Movie Review By Andrea Chase
The look of "Twenty Four Seven" is reminiscent of the "angry young man" films that came out of Britain in the late fifties and early sixties. The "Sporting Game" and "Look Back in anger" school. But that's where the similarity ends. Instead of the angry rebellion against an ossified and exclusionary social system floundering in the twilight of empire, the young men of this film have lost all passion whatsoever. Beaten down not by the caste system, but by an economy gone bust, they drift in a passive stupor.
And that's what gets in Alan Darcy's craw. Remembering what his boxing club did for him when he was their age, he sets about re-organizing the club, determined to beat some sense, discipline and self-respect into the young men of his town. Maybe even some dreams.

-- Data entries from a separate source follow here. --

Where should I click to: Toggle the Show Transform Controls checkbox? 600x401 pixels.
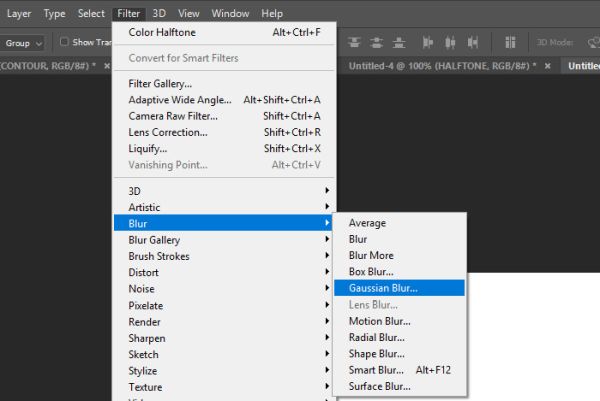coord(64,42)
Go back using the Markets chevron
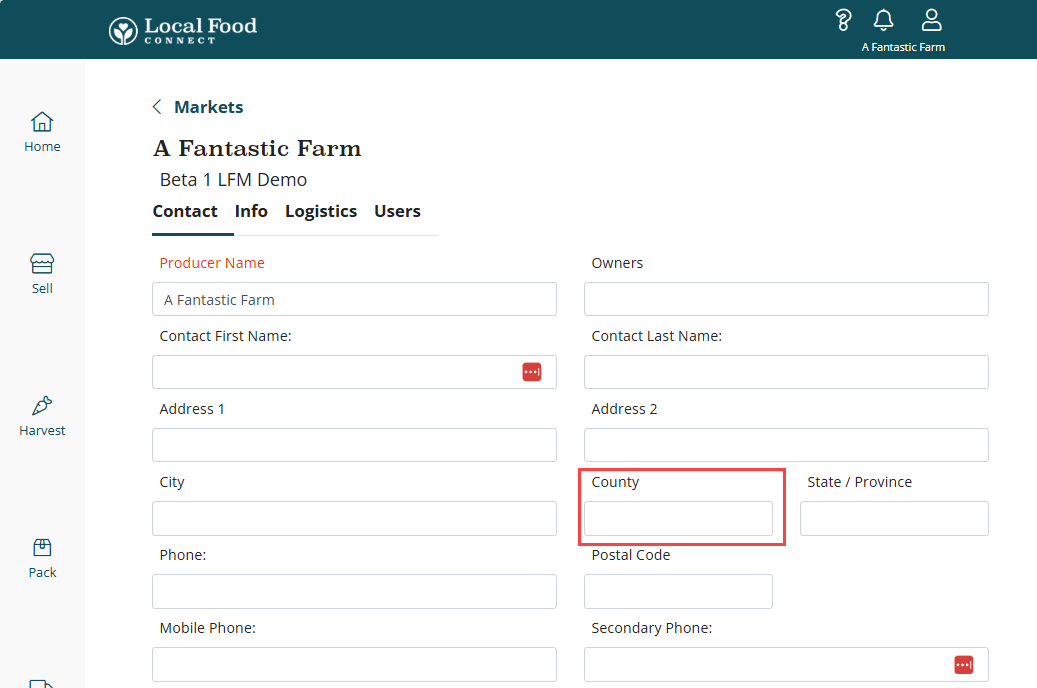Viewport: 1037px width, 688px height. [157, 107]
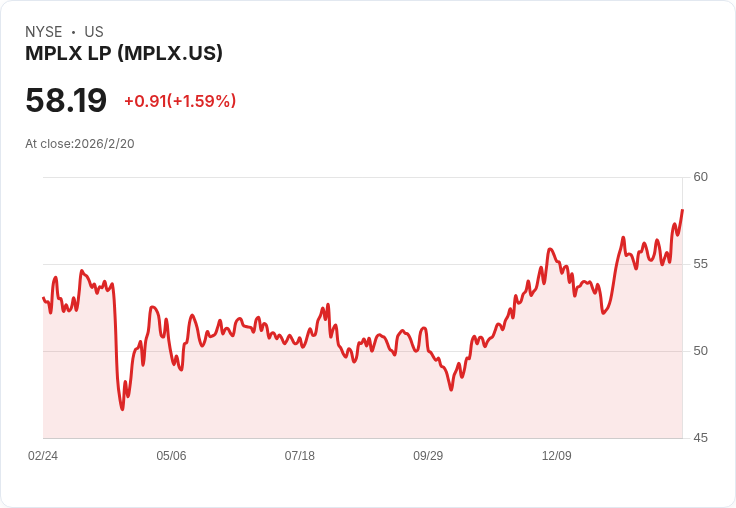Click the 02/24 date axis label

[43, 456]
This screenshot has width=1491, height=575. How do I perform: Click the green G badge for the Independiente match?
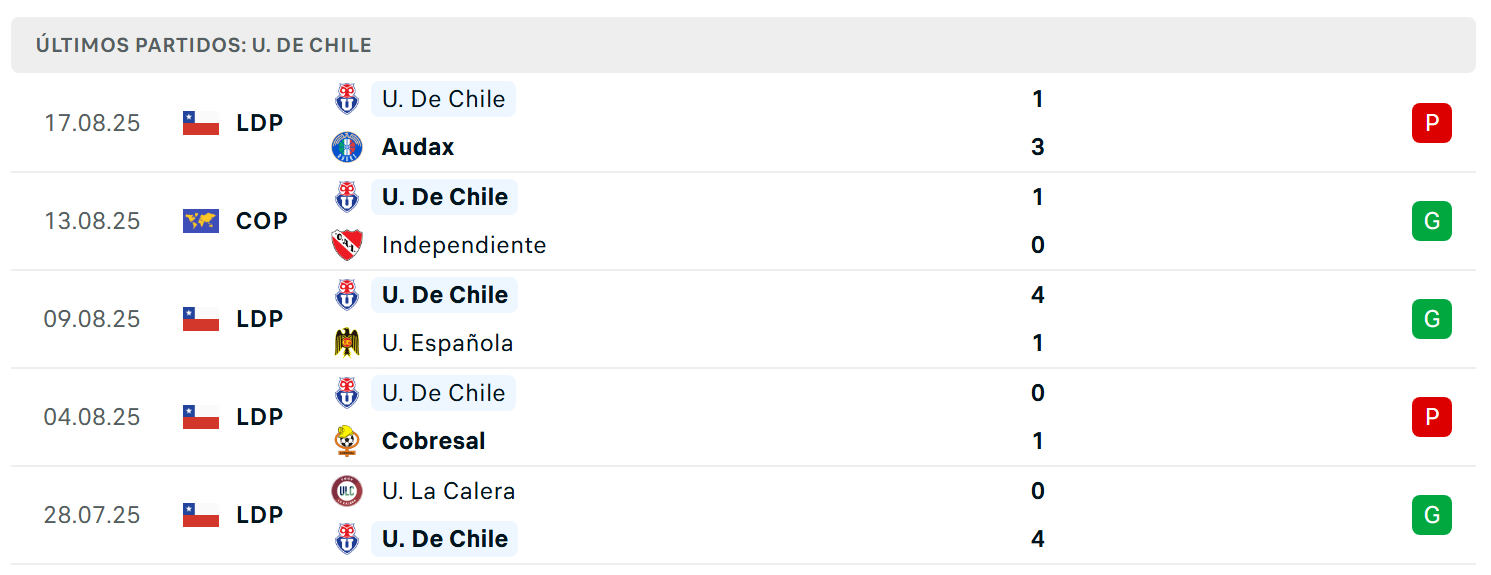coord(1432,221)
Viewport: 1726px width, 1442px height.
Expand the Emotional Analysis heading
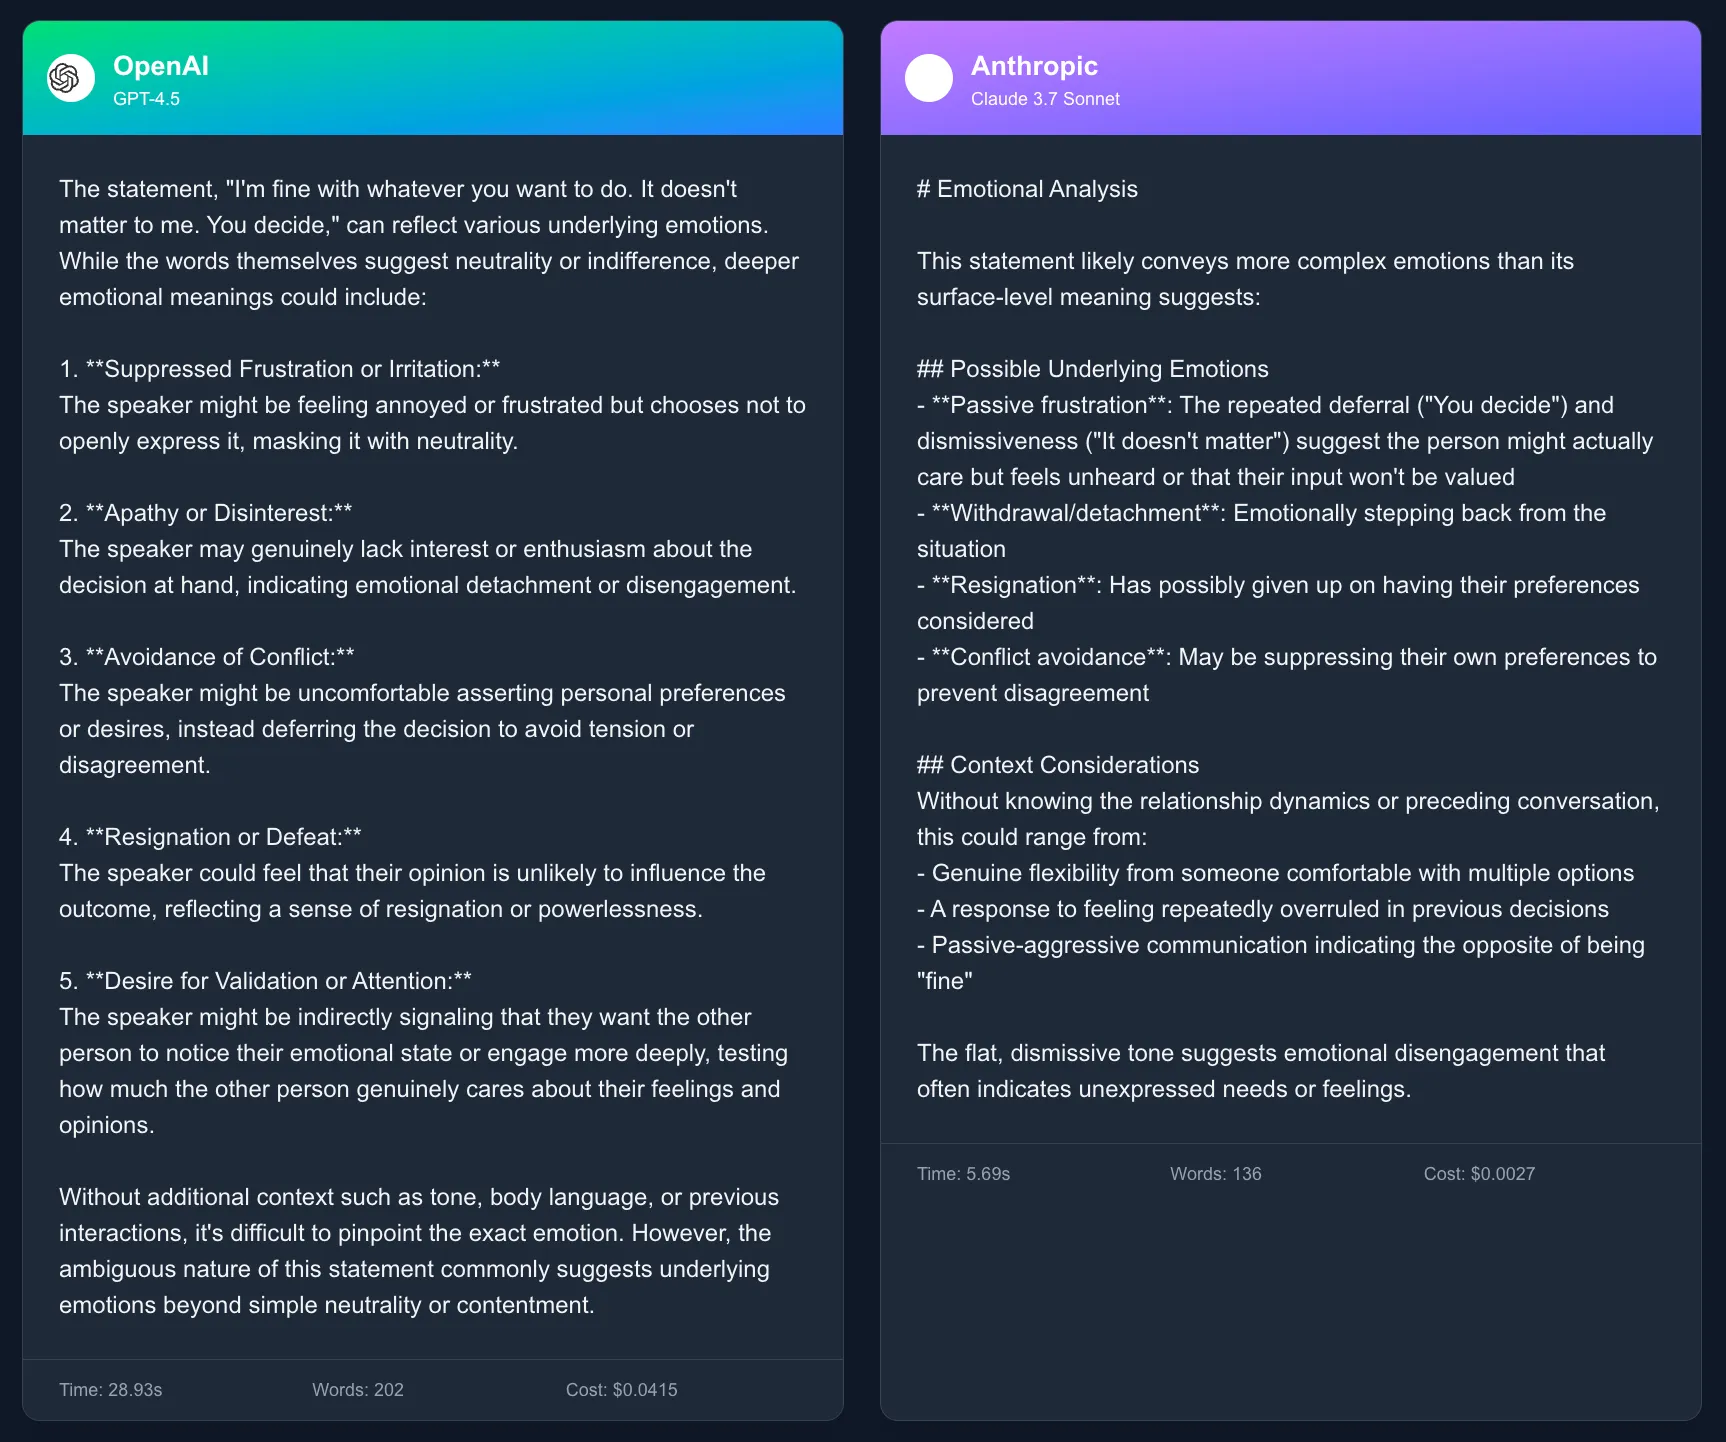(x=1026, y=189)
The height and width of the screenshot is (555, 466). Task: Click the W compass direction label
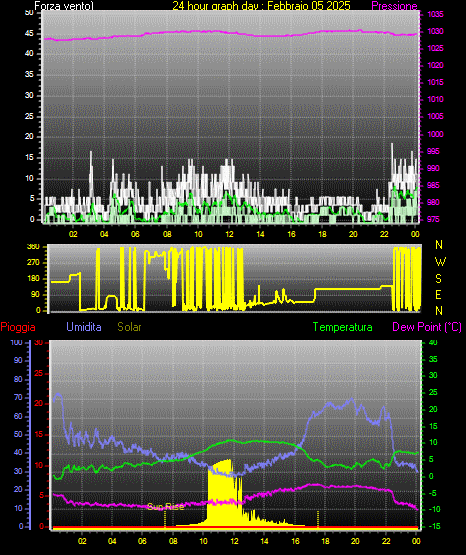pyautogui.click(x=440, y=262)
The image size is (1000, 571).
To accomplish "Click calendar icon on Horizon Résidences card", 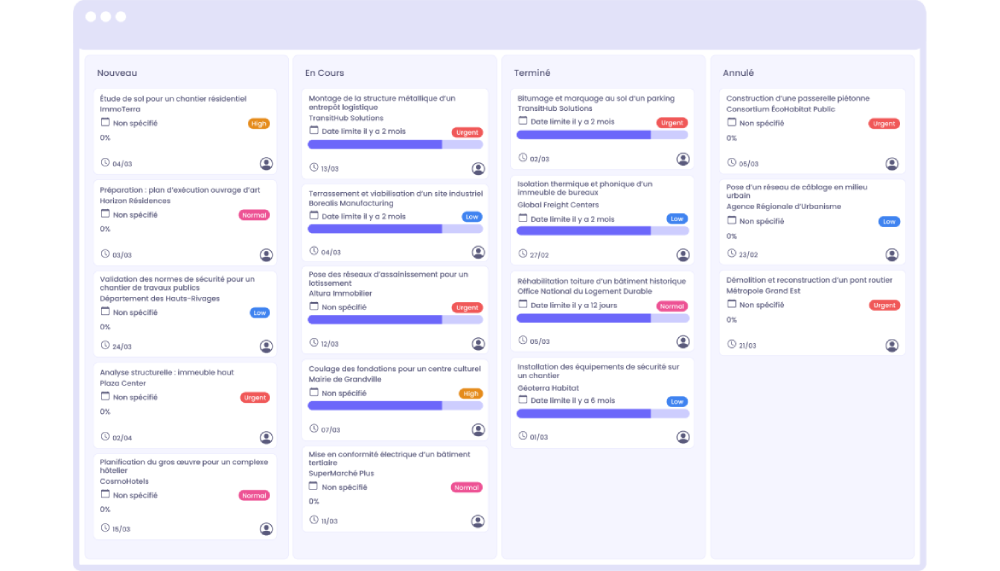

In the able person of Bob Hoskins, he's an egg-shaped Don Quixote tilting at the windmills of apathy.
The film's style is gritty, filmed in a no-nonsense black and white. Writer/director Shane Meadows creates a damning picture of a disaffected society that seems beyond hope of change and then creates a character in Darcy that seems mad to try - one that alternates between a teddy bear and a grizzly in pursuit of his goals. It's the madness, though, the slow unfolding of the intensity of his commitment and the depth of the sweet, philosophical nature driving it, that makes the film engrossing. In one revealing sequence, he also defines the frailties also lurking within. Stumbling through a conversation with a shopgirl that's caught his fancy, he becomes a smooth operator only after she leaves the room. Hoskins invests heartbreaking bravado into Darcy saying all the things he couldn't muster in her presence and finally, placing his hand over the handprint she's left on the counter.
"Twenty Four Seven" ponders an interesting question. Can a man help others to succeed if he fails himself? Can a man's fatal flaw undo the good that he's done? We have to wait until the final frames, as the credits roll, to see the sometimes surprising answer.